▸ **EXCERPT PROVIDED**

# Cattle Rustling



## BrownSheep (Dec 10, 2014)

I don't know about in the East but in the West cattle rustling is still a big deal. Especially, since cows will get turned out onto pubic land in the summer and won't be gathered again until the fall or the onset of winter. 

This is another reason branding is a necessity in the West as well. While ear tags can be replaced brands are permanent and can be difficult to alter. 

http://www.reuters.com/article/2014/12/04/us-usa-cattle-idaho-idUSKCN0JI01M20141204

Let's all just remember that in Idaho cattle rustling is still on the books as a hanging offense.


----------



## M.L. McKnight (Dec 10, 2014)

Hang 'em high and feed the coyotes.


----------



## greybeard (Dec 14, 2014)

I read this article earlier in the week. IIRC, they estimated the loss to be approx 150 hd, valued at $335,000. I assume those would be bred cows--at around $2200 each. Ouch!!


----------



## Southern by choice (Dec 14, 2014)

Livestock theft is on the rise here too. Goats. 
A farm not too far from us had their whole herd loaded and gone in 30 minutes. 
We had a livestock truck and trailer in front of our field last month at 2:50 am.
We also had 5 great pyrenees. 
Dogs woke me up, this was a "serious" bark.
They were there for about 10 minutes... they drove off.


----------



## Baymule (Dec 15, 2014)

Animals have value. What better way to make a profit than to let somebody else do all the raising for market? Just swoop in and steal them. I hate a thief.


----------



## Ridgetop (Apr 18, 2015)

LGDs are predator controls whether 4 legged or 2 legged!  Rustling and horse stealing is still big business in different parts of the country.  Livestock losses can be huge, especially for the small producer.  If it has value someone will figure out a way to try to steal it.  Here you are supposed to have a transport paper when you transport cattle, none is required for sheep or goats which are smaller and easier (?) to get away with.  I wonder why no transport paperwork is required for smaller livestock.  Some years ago we had several reports of people losing their pet goats from their yards.  Grab a few pets - easy to handle - and drop them at the auction yard and collect a check.  One of my friends sold a young goat to a couple of guys who said it was for a pet for their kids.  She sold it cheap.  After they walked it out of the yard she came out in time to see them toss it in the trunk with its legs tied together!  A few missing goats or sheep here and there can add up and they can easily fit in a passenger vehicle.  A missing pet is noticed right away, on open range the missing steers or sheep wouldn't be noticeable for days or weeks.  Plenty of time for the rustlers to get away.  I hope they caught them, too much to hope that they would hang 'em!


----------

▸ **SUPPLIED INFORMATION**
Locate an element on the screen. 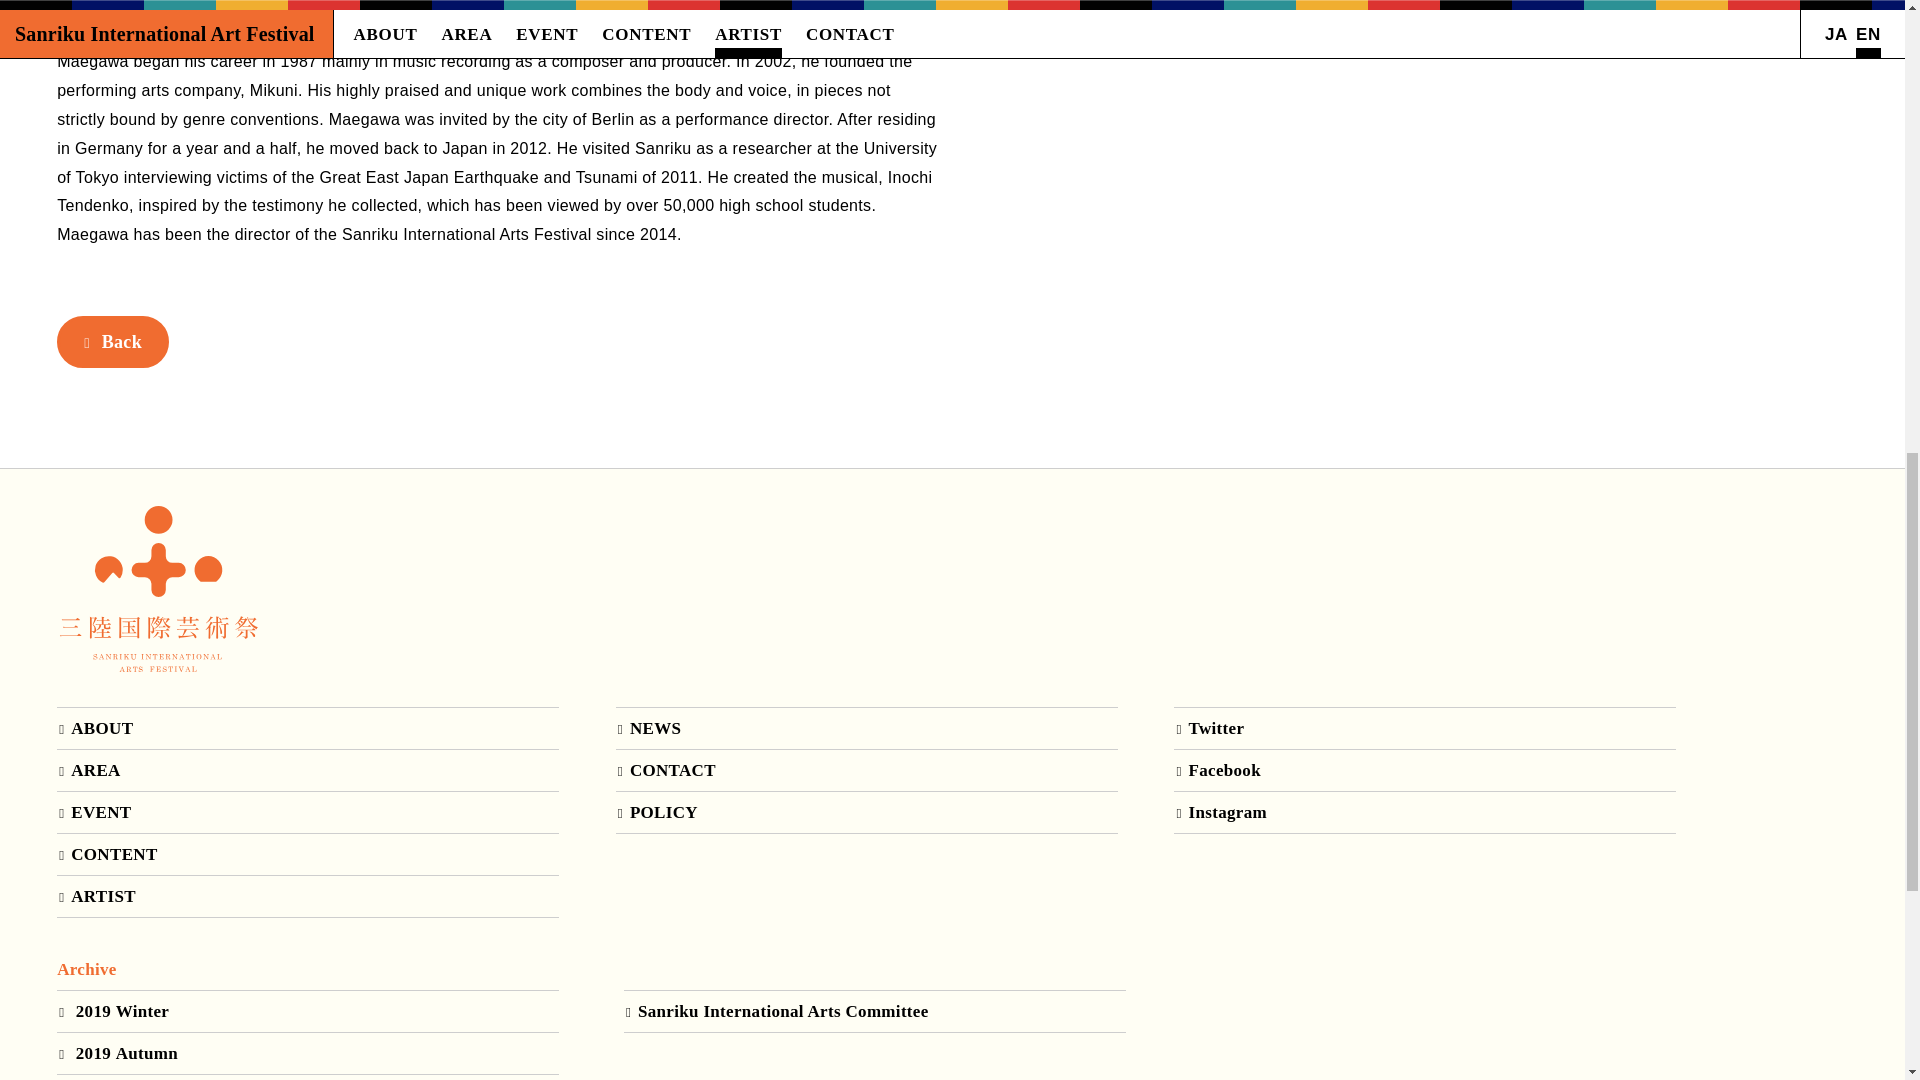 Image resolution: width=1920 pixels, height=1080 pixels. Sanriku International Arts Committee is located at coordinates (874, 1012).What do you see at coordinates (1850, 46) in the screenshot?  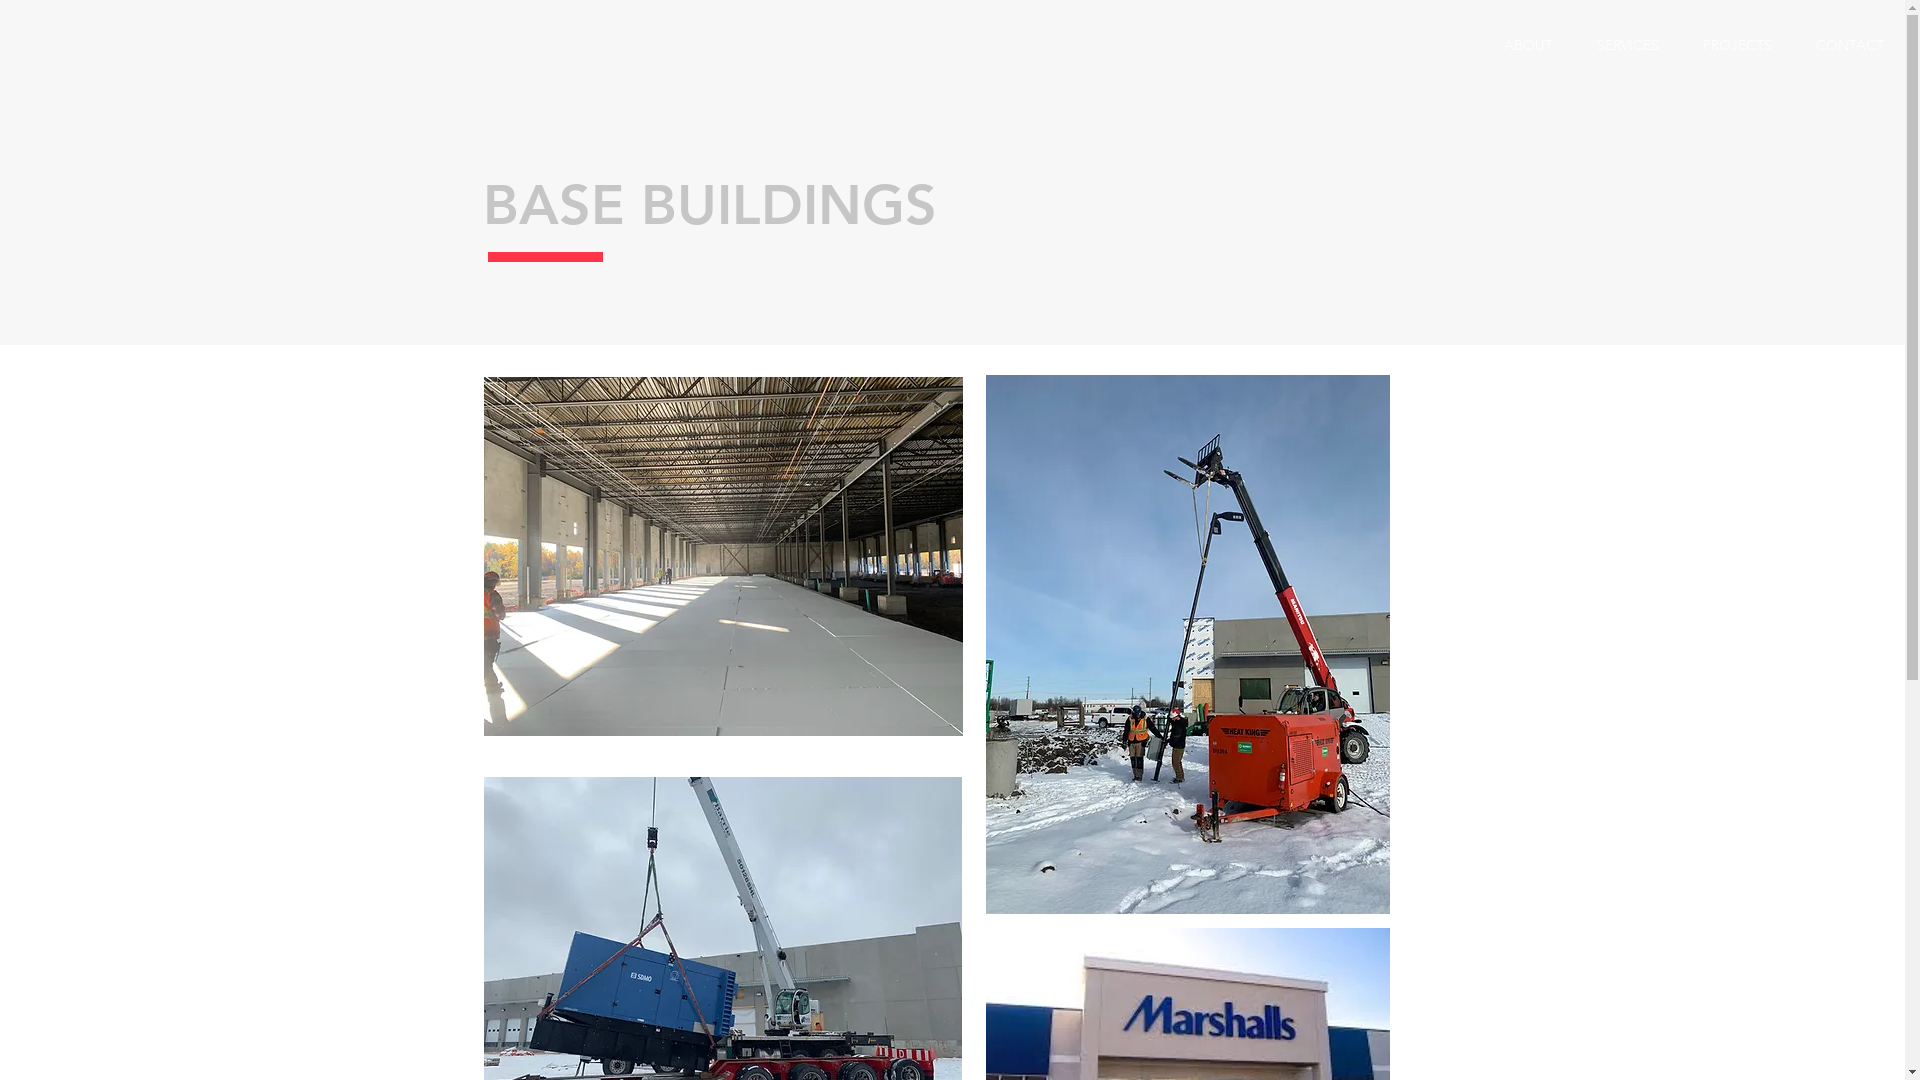 I see `CONTACT` at bounding box center [1850, 46].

▸ **CHALLENGES**
1/ According to the cattle rustling thread, in which state is cattle rustling still on the books as a hanging offense?
2/ List the usernames of everyone who posted in the cattle rustling thread.
3/ Quote the part of the cattle rustling thread starting with "## Southern by" and going on through "they drove off.".
The material has no connection to the cattle rustling thread.

▸ **COMPLETED EXERCISE**
1/ Idaho

2/
BrownSheep
M.L. McKnight
greybeard
Southern by choice
Baymule
Ridgetop

3/
## Southern by choice (Dec 14, 2014)

Livestock theft is on the rise here too. Goats. 
A farm not too far from us had their whole herd loaded and gone in 30 minutes. 
We had a livestock truck and trailer in front of our field last month at 2:50 am.
We also had 5 great pyrenees. 
Dogs woke me up, this was a "serious" bark.
They were there for about 10 minutes... they drove off.